Hay que aclarar que los votos por Senado y Cámara se analizan por separado porque se trata de dos circunscripciones diferentes, la del primero es nacional y la de la segunda es territorial.

Después de comparar ambas cifras y basados solo en números, en Colombiacheck calificamos las frases del Presidente del Congreso como engañosas, pues aunque parten de datos ciertos anuncian una conclusión insostenible.

Ahora bien, ¿la legitimidad del Congreso para refrendar el acuerdo de paz se mide solo en votos?

La encuesta Colombia Opina, realizada por Ipsos Napoleón Franco en marzo de este año, encontró que el 82% de los 1.008 consultados en 13 ciudades del país desconfía del Congreso.

Para Felipe Botero, codirector del observatorio Congreso Visible, la discusión sobre si el Congreso es representativo viene, precisamente, de la decisión de llevar los acuerdos allá para refrendarlos e implementarlos, “la oposición dice que el Congreso no es representativo y por lo tanto tenemos que hacerlo en otro lado o revocarle el mandato. Eso es problemático porque es cuestionar una institución simplemente porque en este momento no nos gusta que sea la que esté tomando esa decisión”.

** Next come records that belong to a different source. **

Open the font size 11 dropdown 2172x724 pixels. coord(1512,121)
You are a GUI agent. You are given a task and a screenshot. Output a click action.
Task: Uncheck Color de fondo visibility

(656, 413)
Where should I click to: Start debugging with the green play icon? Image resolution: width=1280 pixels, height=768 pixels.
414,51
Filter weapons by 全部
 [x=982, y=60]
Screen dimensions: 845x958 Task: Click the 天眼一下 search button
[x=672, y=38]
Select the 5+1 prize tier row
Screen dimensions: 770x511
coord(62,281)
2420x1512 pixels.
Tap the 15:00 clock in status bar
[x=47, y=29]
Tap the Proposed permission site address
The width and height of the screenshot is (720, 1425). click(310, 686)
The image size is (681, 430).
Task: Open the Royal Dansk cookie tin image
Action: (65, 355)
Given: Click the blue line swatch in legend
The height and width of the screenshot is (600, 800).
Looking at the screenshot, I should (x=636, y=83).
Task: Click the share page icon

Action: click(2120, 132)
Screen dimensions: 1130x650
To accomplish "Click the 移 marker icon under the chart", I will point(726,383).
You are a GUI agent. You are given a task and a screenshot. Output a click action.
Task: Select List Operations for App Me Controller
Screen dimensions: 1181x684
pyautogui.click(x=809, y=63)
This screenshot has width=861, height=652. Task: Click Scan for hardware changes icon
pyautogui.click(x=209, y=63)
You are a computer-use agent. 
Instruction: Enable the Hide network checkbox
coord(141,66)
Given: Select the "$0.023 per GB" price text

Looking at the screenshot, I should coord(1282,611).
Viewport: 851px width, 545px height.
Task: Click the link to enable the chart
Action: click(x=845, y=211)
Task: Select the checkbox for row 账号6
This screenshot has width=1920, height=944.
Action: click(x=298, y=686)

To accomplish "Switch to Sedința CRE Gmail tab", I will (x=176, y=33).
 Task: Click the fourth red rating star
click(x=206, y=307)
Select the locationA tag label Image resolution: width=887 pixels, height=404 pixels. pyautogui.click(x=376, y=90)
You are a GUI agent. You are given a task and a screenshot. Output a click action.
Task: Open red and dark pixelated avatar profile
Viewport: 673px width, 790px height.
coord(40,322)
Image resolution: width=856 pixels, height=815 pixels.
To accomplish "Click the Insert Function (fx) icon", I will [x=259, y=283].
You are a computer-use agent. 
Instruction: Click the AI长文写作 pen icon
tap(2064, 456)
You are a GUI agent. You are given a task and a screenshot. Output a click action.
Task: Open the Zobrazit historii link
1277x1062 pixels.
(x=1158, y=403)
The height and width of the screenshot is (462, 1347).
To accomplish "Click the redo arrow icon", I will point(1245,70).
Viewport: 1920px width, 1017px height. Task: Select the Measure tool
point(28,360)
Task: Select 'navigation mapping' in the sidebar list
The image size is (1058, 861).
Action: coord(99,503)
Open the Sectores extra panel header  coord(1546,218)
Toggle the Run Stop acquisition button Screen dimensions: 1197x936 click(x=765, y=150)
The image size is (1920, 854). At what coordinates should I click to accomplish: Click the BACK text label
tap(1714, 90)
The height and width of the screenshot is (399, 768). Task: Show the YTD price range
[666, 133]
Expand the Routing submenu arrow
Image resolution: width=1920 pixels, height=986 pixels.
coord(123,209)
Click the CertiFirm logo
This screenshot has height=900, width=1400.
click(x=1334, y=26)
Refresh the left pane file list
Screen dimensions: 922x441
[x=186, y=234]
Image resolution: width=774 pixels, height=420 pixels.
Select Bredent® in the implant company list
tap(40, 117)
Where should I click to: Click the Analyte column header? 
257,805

Botero indica que la historia colombiana ha demostrado que las instituciones son sólidas y que el país tiene una larga trayectoria de elecciones que se consideran, en su mayoría, libres, transparentes y justas.

“La democracia colombiana tiene problemas en su funcionamiento, los partidos son históricamente clientelistas y están alejados del sentir nacional, pero no por ello cuestionamos que el Congreso sea la piedra angular de la democracia; las elecciones se hacen frecuentemente y la gente acude a las urnas a votar de forma libre para elegir un Congreso y un Presidente y eso le da una legitimidad especial al Congreso de la República”, argumenta Botero.

El codirector de Congreso Visible recuerda que en el país ha habido “congresos como el de la parapolítica, que tal vez fue la crisis reciente más aguda de una institución política en el país y en ese momento no nos hicimos la pregunta sobre su representatividad”.

Visto bueno del Consejo de Estado

La Sala de Consulta y Servicio Civil del Consejo de Estado conceptuó que el Congreso puede refrendar el nuevo “Acuerdo final para la terminación del conflicto y la construcción de una paz estable y duradera”, suscrito por el Gobierno y las Farc el 24 de noviembre luego de que el primer acuerdo no pasó en el plebiscito realizado el 2 de octubre.

“De acuerdo con el artículo 133 C.P. –que consagra la representación popular en cabeza de los miembros de cuerpos colegiados de elección directa– y en ejercicio de la función constitucional de control político, la refrendación por parte del Congreso debe entenderse como un voto de confianza respecto de la política al mando en el manejo de la paz, con el fin de que la acción pública y estatal en la materia tenga el mayor grado de legitimación democrática posible, producto de la seria discusión y deliberación acerca de los problemas cuya solución reclama con insistencia la sociedad, por manera que las iniciativas, planes y compromisos asumidos por el Estado en el acuerdo suscrito con las Farc cuenten con una base sólida de estabilidad política”, indica el concepto.

¿El del Congreso es un respaldo político?

Para Alejandra Barrios, directora de la Misión de Observación Electoral, MOE, se debe partir de que estamos frente a un acuerdo distinto al que se sometió al plebiscito, como lo han dicho Gobierno y Farc, que establece otros mecanismos de refrendación.

“El Congreso tiene la absoluta legitimidad para hacer un debate y aprobar una moción en la que reconoce ese acuerdo como legítimo, lo refrenda y le da vida política”, asegura, y resalta que ese respaldo político del Congreso no tiene ningún otro efecto.

“Los ciudadanos delegamos en el Congreso nuestra representación, si creemos que no es legítimo porque son unos vagos, unos bandidos, el que no puede lo menos no puede lo más, y lo menos, la verdad, es una moción, si no es legítimo para eso, mucho menos es legítimo para hacer actividades legislativas, que es su labor”, concluye Barrios.